The plight of the people of Sudan

What a world we live in.    Violence is seemingly everywhere, Governments are running amok with power, the divide between the haves and have-nots grows ever bigger and some countries teeter on the brink of bankruptcy.    And then there is the plight of peoples like those in Sudan - mainly out of the media and ignored by politicians around the world.      Nicholas D Kristof, writing in The New York Times, brings it right before our eyes.

"Perhaps hundreds of thousands of people here have no food and are reduced to eating leaves and insects, as Sudan’s government starves and bombs its own people in the Nuba Mountains.
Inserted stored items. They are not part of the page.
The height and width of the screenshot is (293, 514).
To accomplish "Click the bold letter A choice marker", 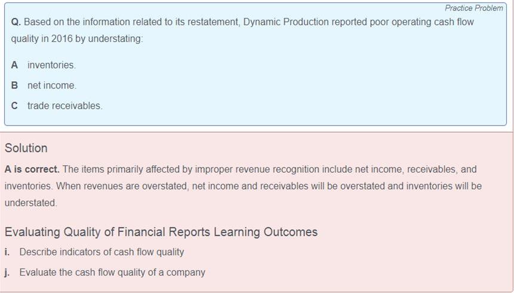I will point(14,65).
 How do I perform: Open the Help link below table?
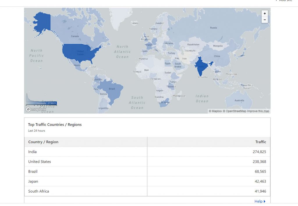tap(258, 201)

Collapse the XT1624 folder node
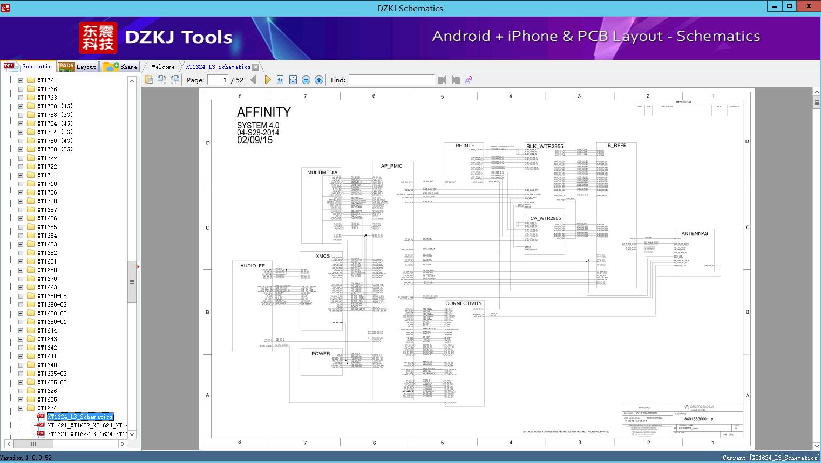point(21,408)
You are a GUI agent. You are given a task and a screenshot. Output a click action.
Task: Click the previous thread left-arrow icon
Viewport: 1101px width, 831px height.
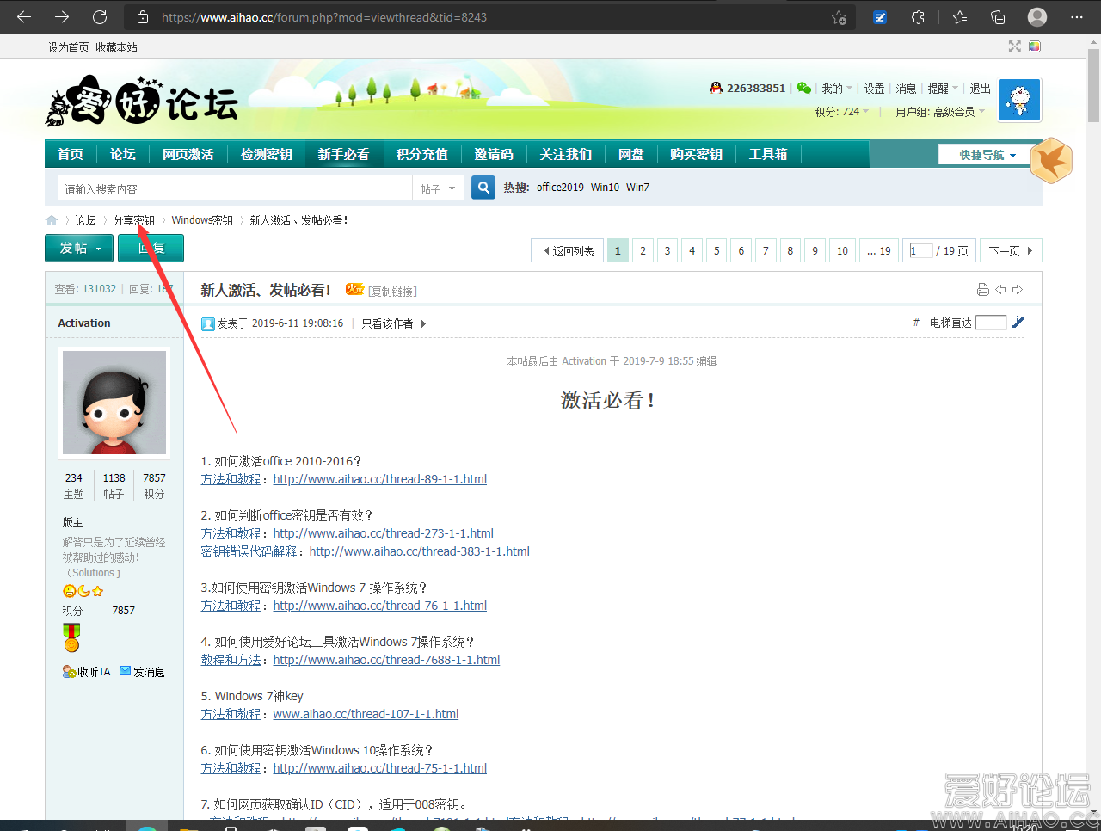(1000, 290)
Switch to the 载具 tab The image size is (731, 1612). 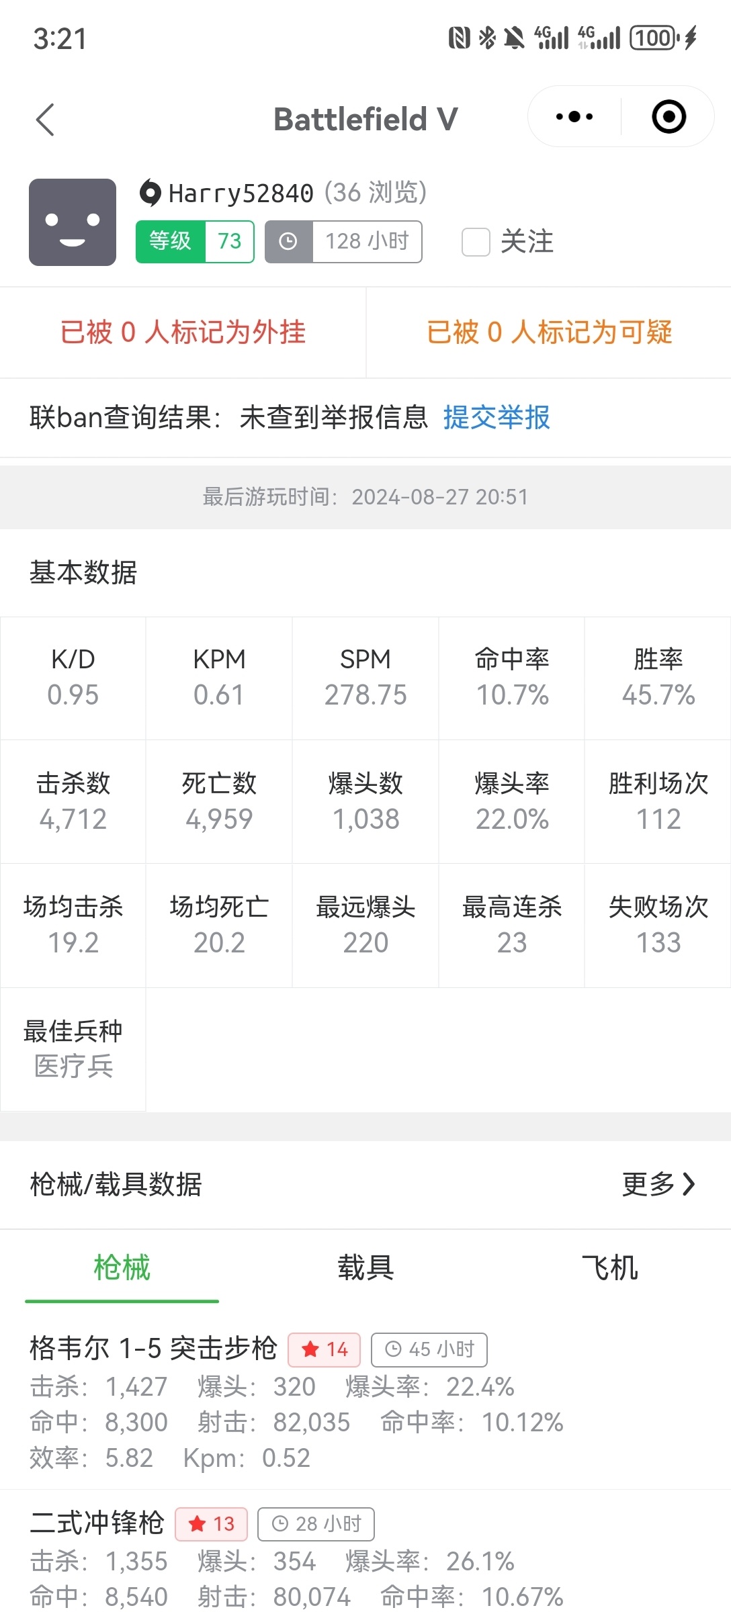[x=366, y=1268]
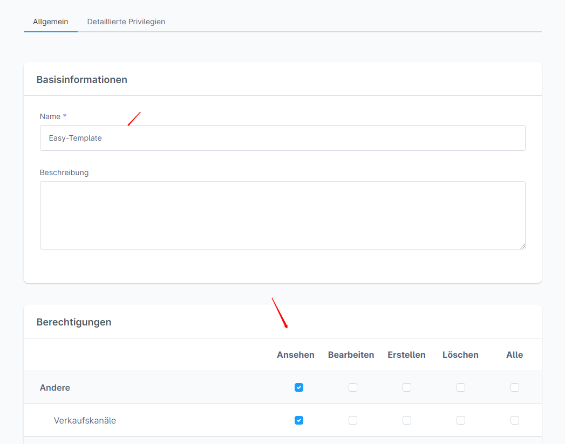Open the Detaillierte Privilegien tab
This screenshot has width=565, height=444.
tap(126, 22)
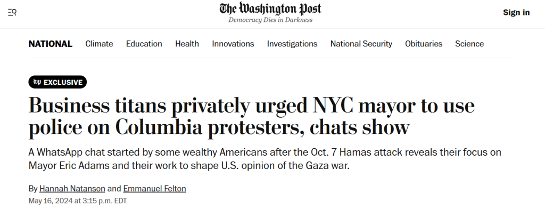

Children are beginning to die.

****

"This week will mark a year since Sudan began its brutal counterinsurgency campaign in the Nuba Mountains, intended to crush a rebel force that is popular here and controls much of the region. Sudan has expelled aid workers, blocked food shipments and humanitarian aid, and dropped bombs haphazardly — and almost daily — on its own citizens.

Sudan bars outsiders, but I sneaked in from South Sudan on a dirt track controlled by rebels. Since my last visit, in February, the situation in these areas has deteriorated sharply: a large share of families have run completely out of food, with no prospect of more until the next harvest in November.

Ryan Boyette, an American aid worker who stayed behind when foreigners were ordered to evacuate, estimates that 800,000 Nuba have run out of food in South Kordofan, the state encompassing the Nuba Mountains. Boyette has created a local reporting network called Eyes and Ears Nuba, and the Sudanese government showed what it thinks of him when it tried to drop six bombs on his house last month. The notoriously inaccurate bombs missed, and he escaped unhurt in his foxhole."

****


"World leaders are mostly turning a blind eye. There isn’t even serious talk about damaging the military airstrips that Sudan’s warplanes take off from before dropping bombs on civilians, or about forcing a humanitarian corridor, or about arranging airdrops of food. As a result, the only certainty is that many Nuba will starve to death in the coming months.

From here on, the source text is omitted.